*** INFORMATION SUPPLIED Section Begins ***

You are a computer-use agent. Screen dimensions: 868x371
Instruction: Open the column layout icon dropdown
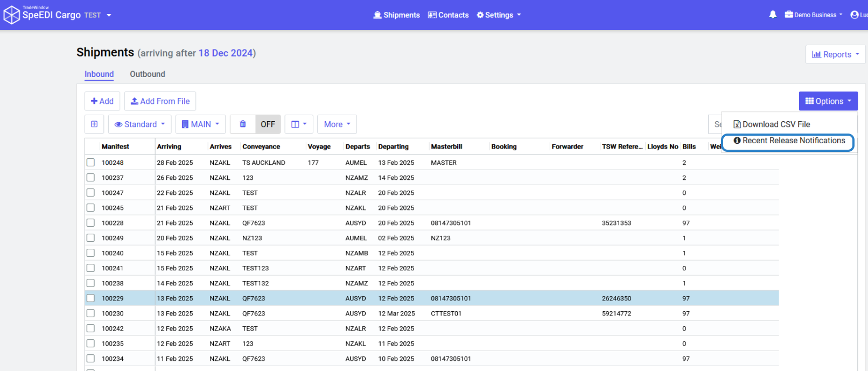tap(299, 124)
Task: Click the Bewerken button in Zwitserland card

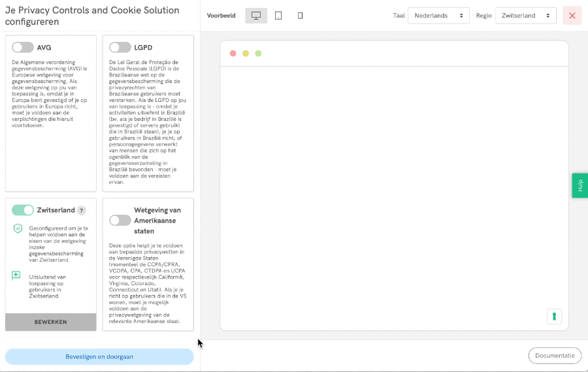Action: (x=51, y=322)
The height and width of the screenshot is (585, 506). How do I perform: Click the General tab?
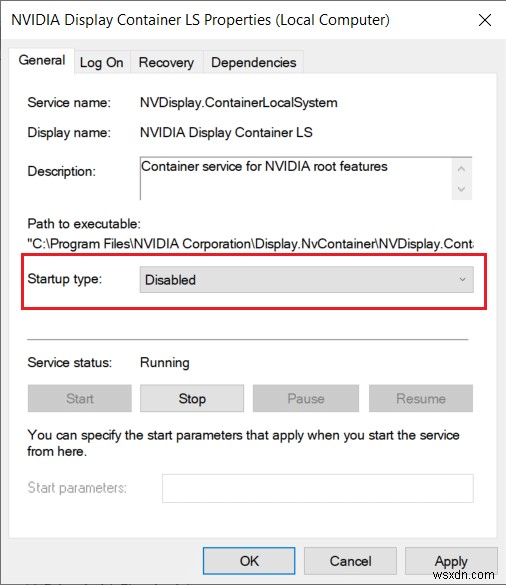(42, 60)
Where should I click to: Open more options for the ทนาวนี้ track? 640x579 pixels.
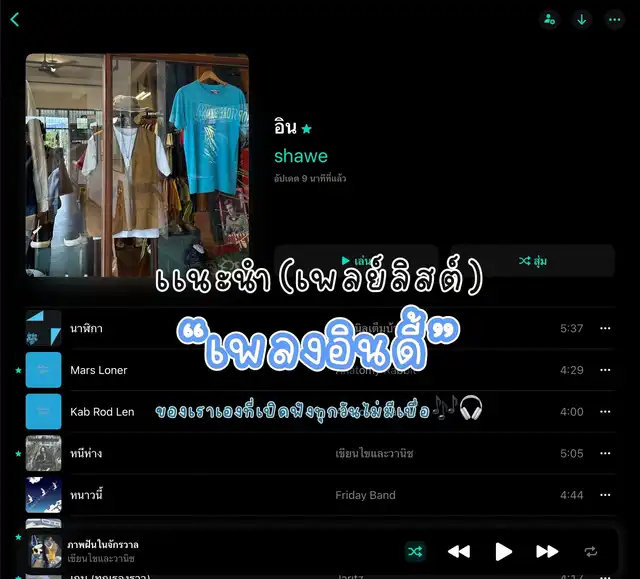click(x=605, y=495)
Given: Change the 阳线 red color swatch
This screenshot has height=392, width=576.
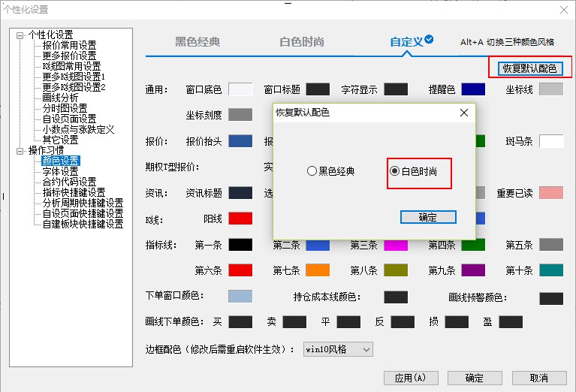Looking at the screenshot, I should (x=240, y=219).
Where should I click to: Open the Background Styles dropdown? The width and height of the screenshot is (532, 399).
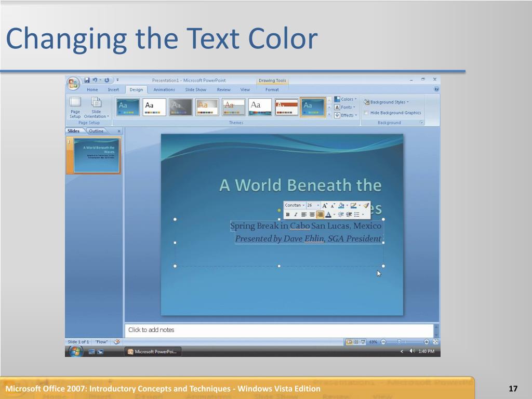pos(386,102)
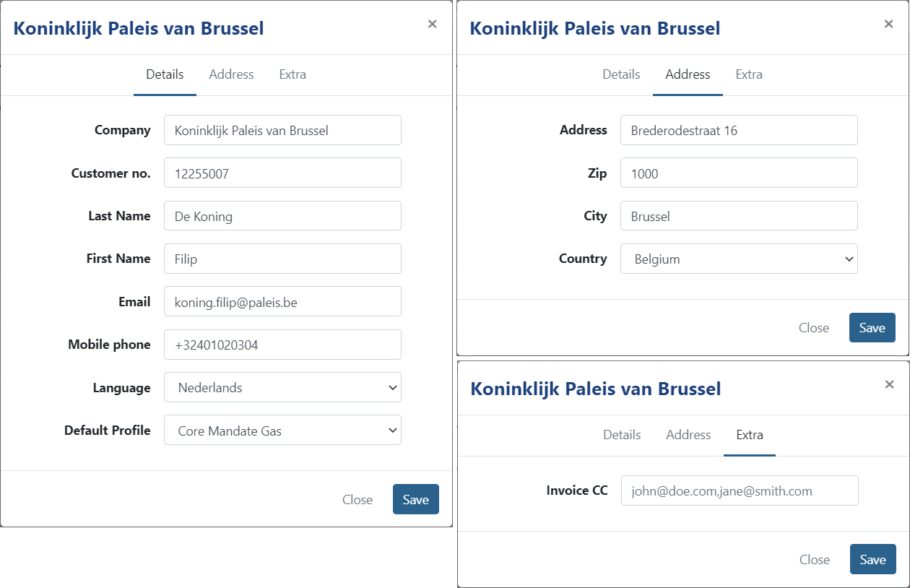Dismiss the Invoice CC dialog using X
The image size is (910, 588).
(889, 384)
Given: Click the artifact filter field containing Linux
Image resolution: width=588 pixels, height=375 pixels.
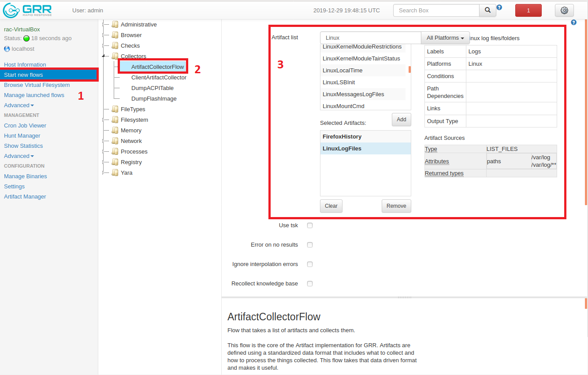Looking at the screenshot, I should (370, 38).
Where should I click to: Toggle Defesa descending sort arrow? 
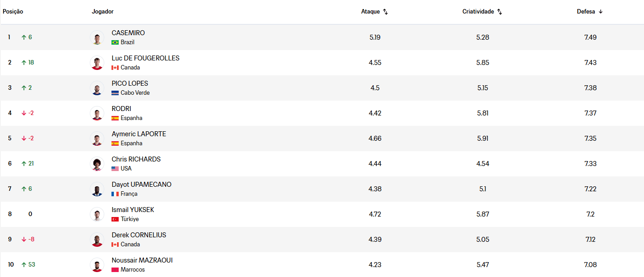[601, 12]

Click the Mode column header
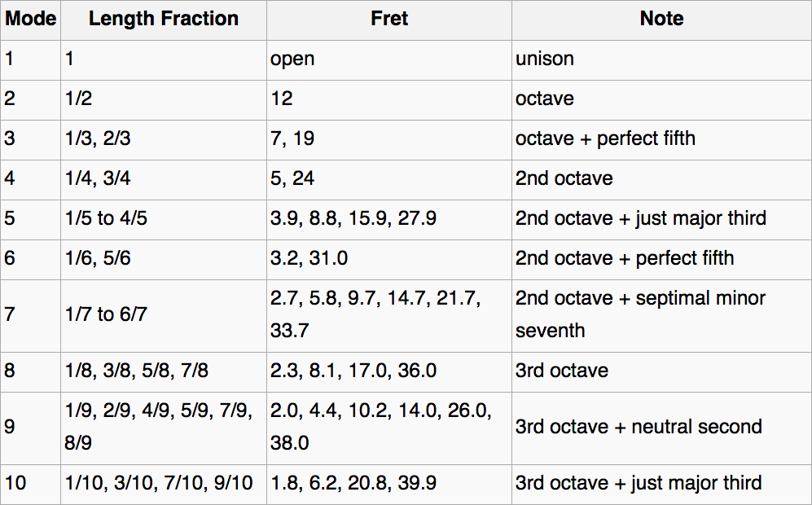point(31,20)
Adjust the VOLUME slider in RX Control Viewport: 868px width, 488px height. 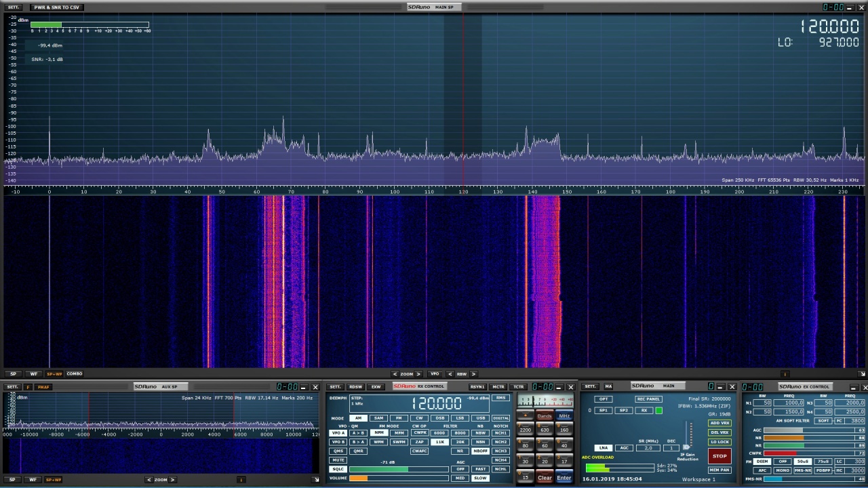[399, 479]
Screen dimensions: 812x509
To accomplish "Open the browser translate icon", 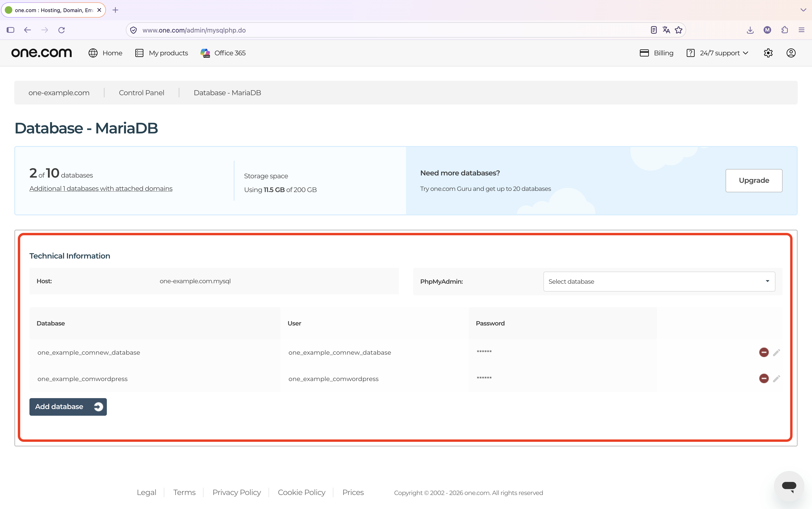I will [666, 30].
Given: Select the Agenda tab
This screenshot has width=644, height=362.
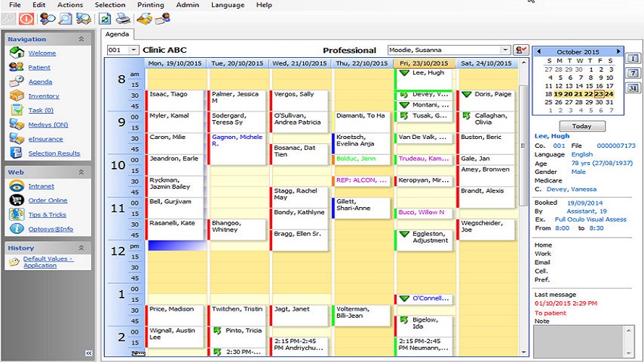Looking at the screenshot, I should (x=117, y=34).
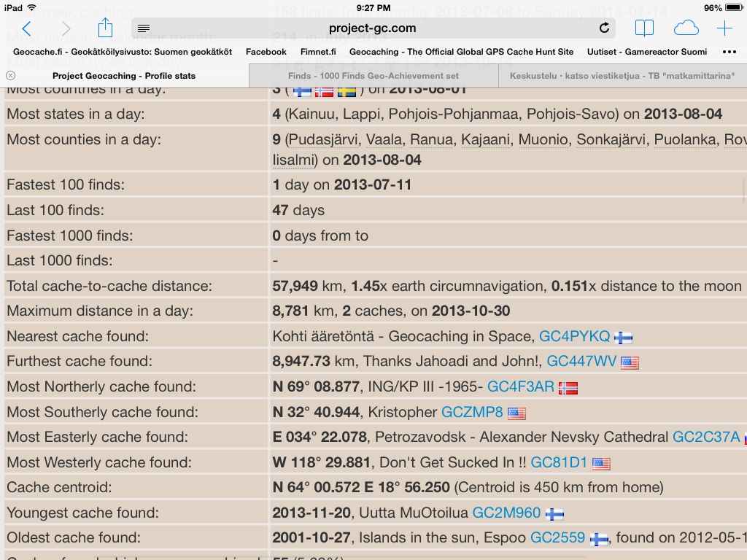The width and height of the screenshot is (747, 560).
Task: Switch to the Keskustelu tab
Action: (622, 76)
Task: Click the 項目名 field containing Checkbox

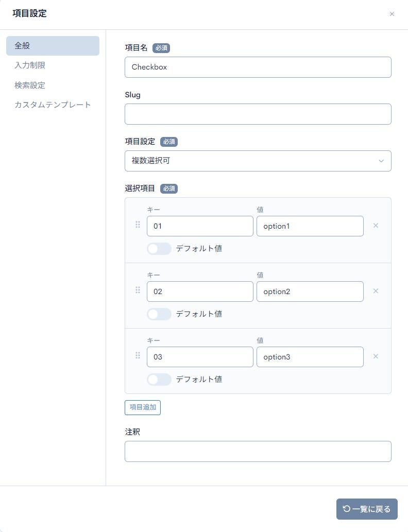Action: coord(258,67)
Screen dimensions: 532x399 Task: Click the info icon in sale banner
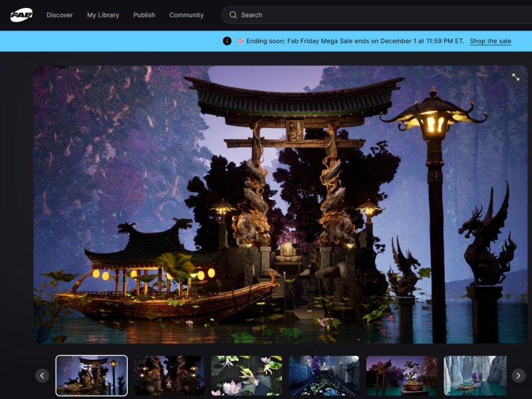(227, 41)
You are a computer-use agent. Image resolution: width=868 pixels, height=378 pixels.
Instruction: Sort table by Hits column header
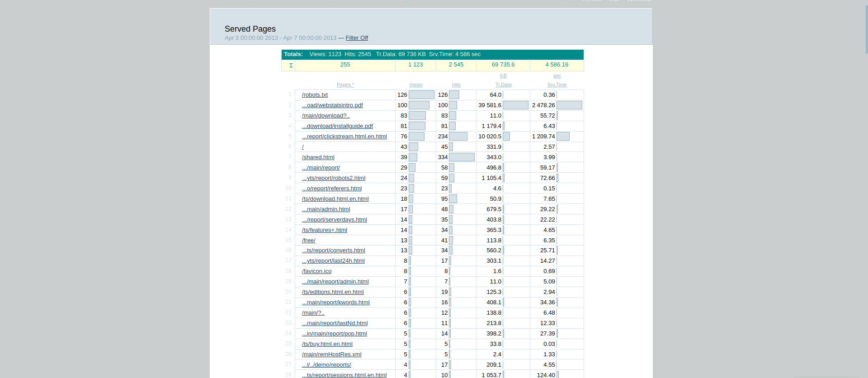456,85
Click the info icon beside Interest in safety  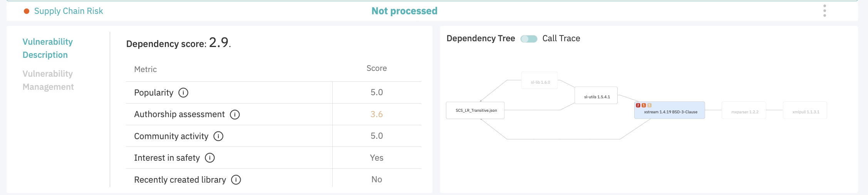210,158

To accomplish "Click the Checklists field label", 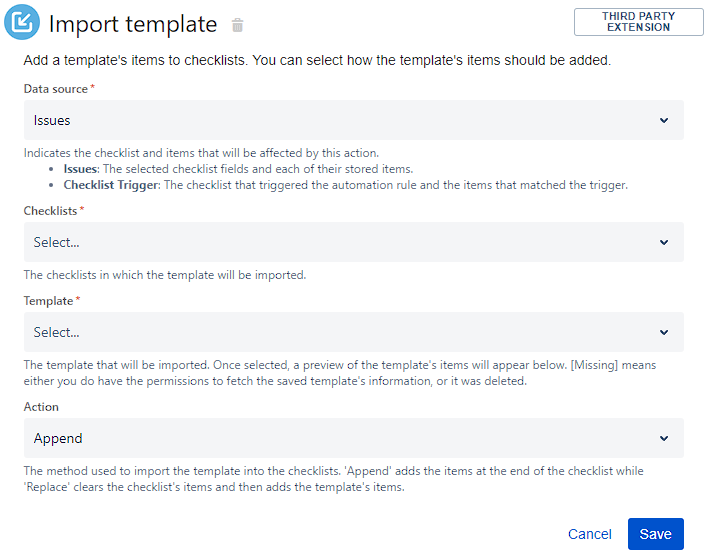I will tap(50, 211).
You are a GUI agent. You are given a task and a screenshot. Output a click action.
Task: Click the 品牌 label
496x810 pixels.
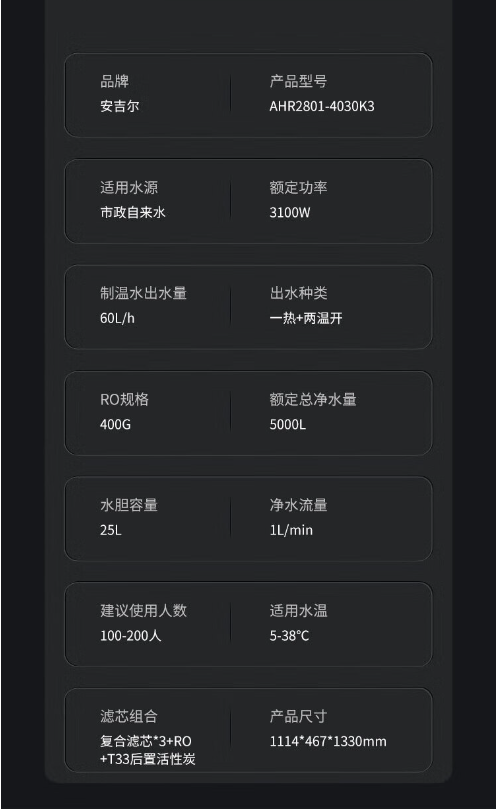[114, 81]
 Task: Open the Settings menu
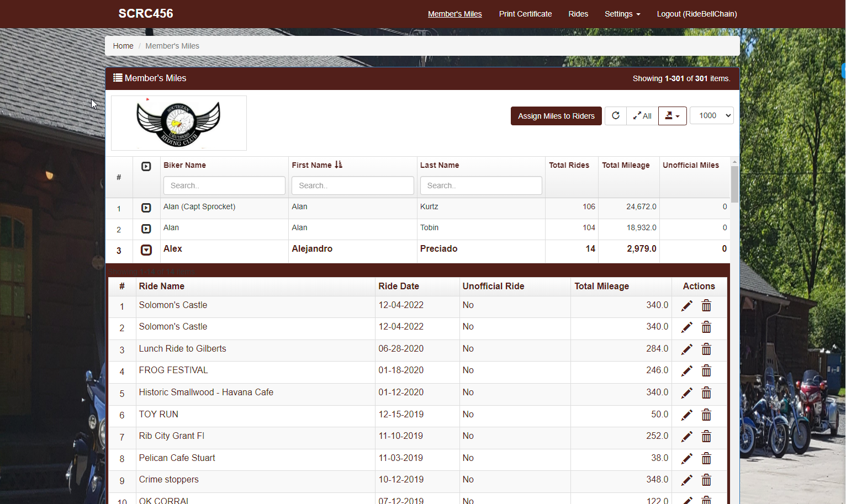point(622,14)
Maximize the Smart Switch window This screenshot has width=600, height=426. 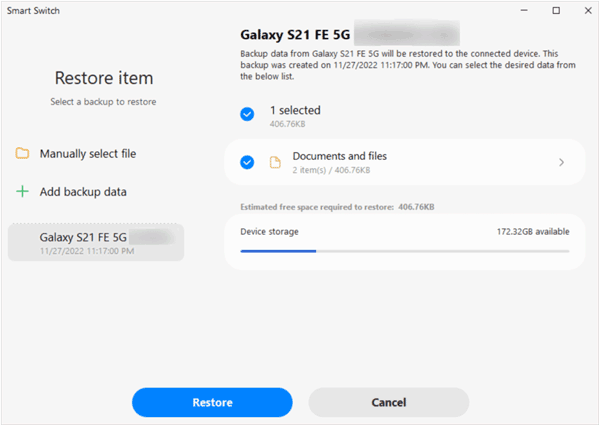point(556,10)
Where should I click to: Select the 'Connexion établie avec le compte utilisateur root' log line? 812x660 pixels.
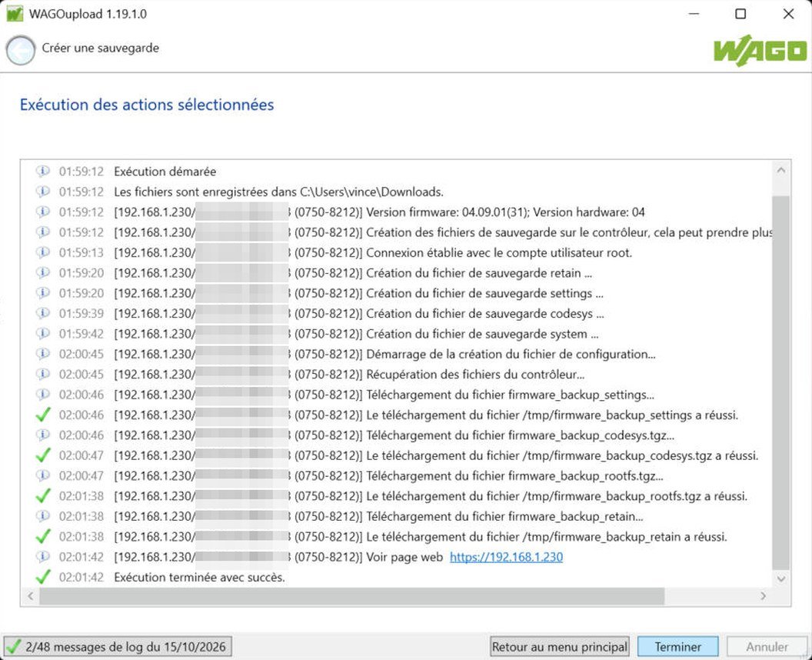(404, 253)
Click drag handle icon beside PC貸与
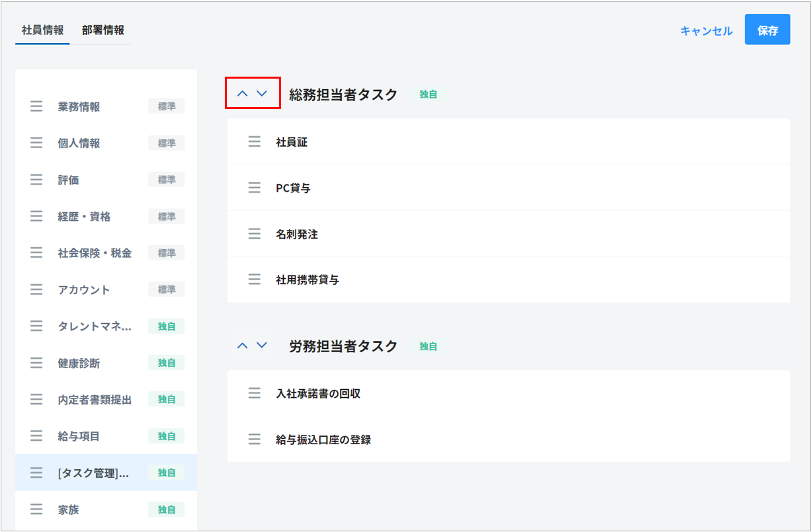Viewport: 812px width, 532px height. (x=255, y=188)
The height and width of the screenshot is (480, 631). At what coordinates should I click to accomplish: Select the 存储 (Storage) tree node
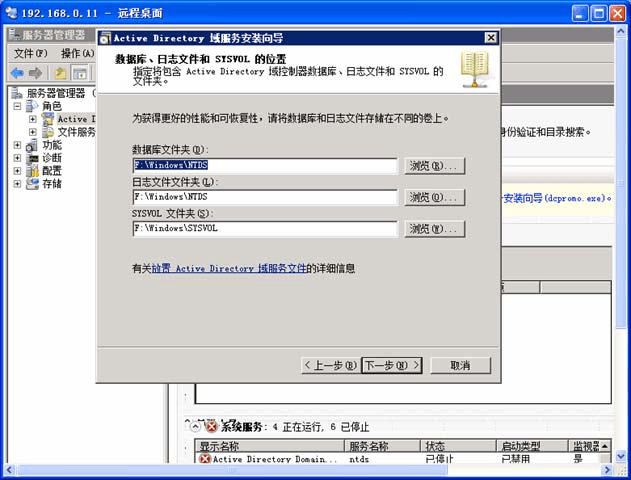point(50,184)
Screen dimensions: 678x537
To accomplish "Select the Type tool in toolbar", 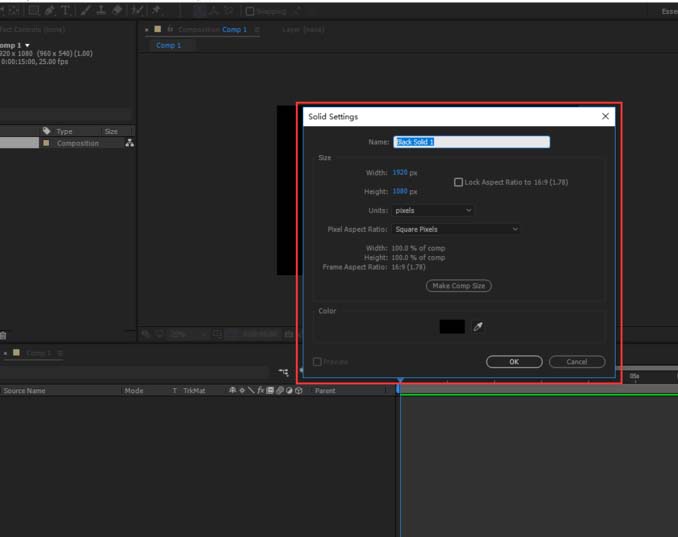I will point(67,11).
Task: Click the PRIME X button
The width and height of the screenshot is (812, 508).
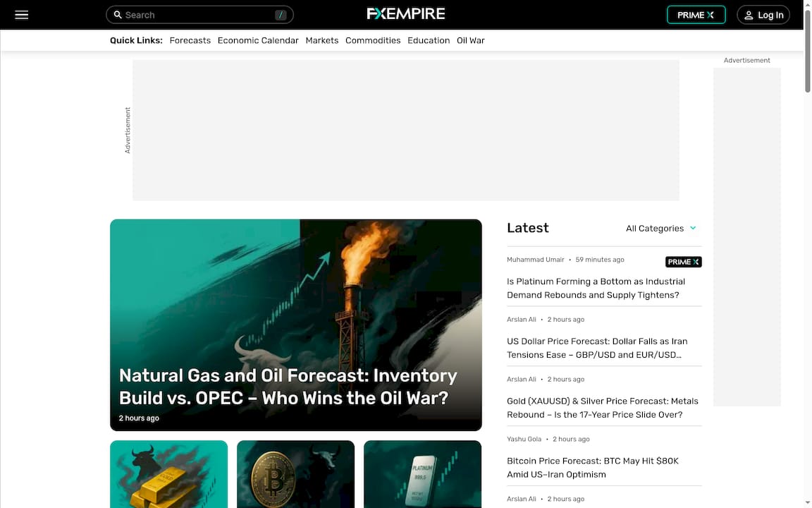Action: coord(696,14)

*** INFORMATION SUPPLIED Section Ends ***

:: WORK REQUEST ::
Pull each line containing the word "computer" out of the data above.

:: RESPONSE TO THIS TASK ::
You are a computer-use agent. Screen dimensions: 868x371
You are a computer-use agent. Image resolution: width=868 pixels, height=378 pixels.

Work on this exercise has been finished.